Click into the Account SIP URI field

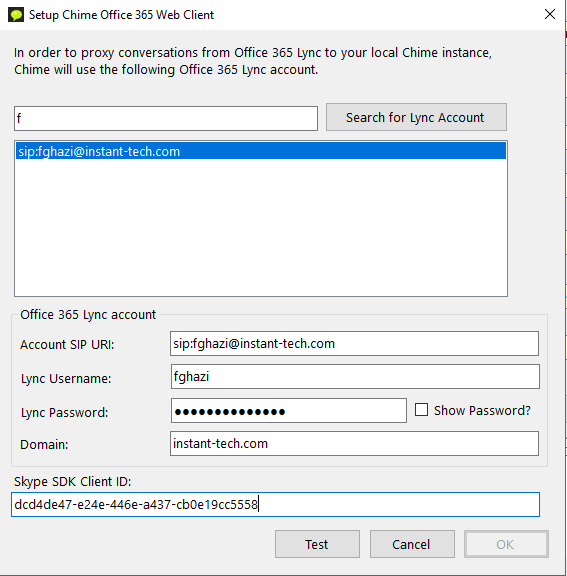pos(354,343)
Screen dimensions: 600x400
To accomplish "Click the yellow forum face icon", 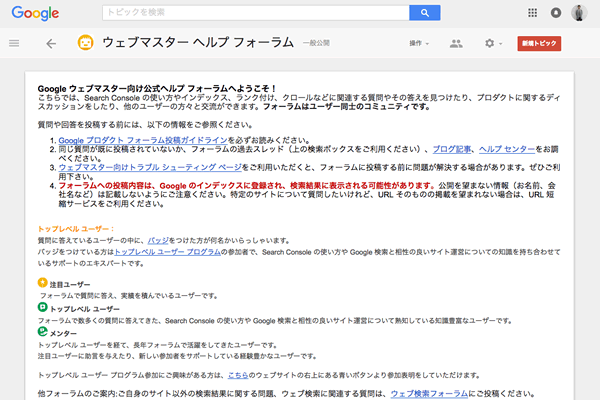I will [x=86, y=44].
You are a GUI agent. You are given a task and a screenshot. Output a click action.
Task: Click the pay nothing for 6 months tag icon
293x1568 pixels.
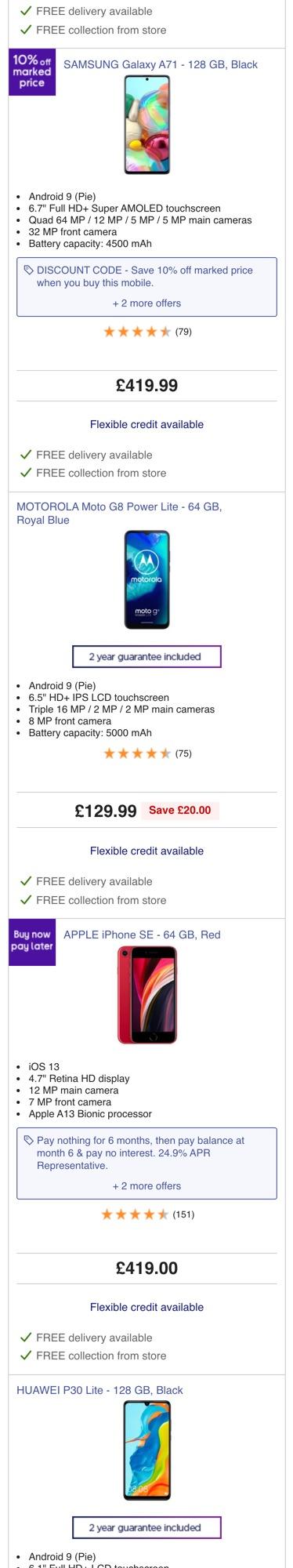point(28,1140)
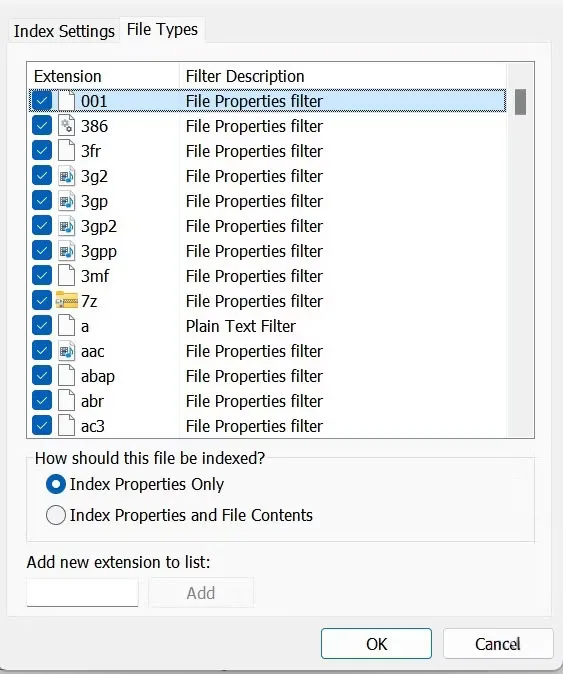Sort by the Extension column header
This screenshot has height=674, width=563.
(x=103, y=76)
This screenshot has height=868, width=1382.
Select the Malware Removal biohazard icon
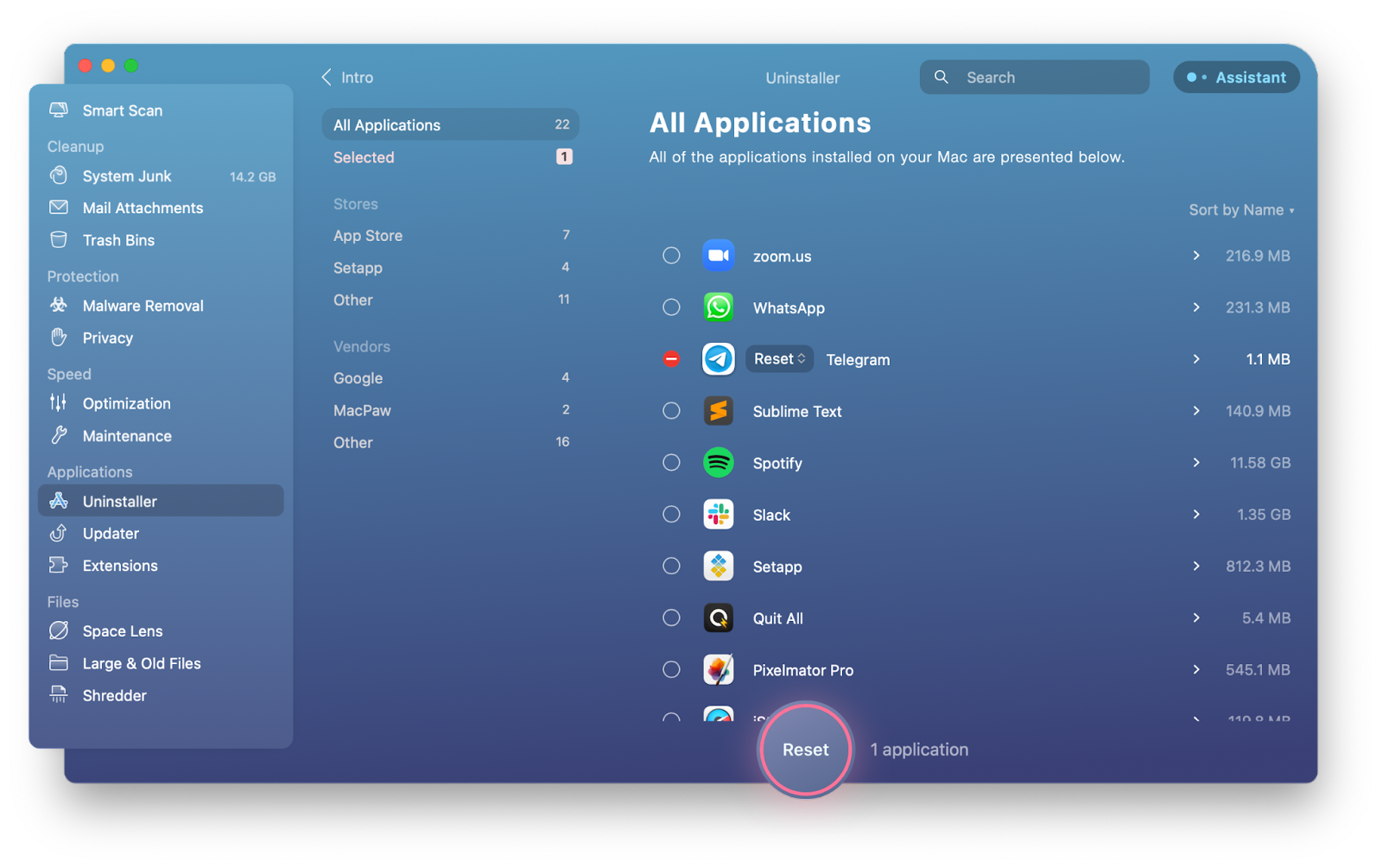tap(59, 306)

----------

§ About this exercise:
All lines from the one containing "You are a GUI" to the last line of the records above, and no others, should be returned unchanged, without pictures.

§ Solution to this task:
You are a GUI agent. You are given a task and a screenshot. Output a click action.
Task: Click the pay nothing for 6 months tag icon
293x1568 pixels.
point(28,1140)
Sort by the Extension column header
This screenshot has height=674, width=563.
(x=103, y=76)
This screenshot has height=868, width=1382.
Select the Malware Removal biohazard icon
tap(59, 306)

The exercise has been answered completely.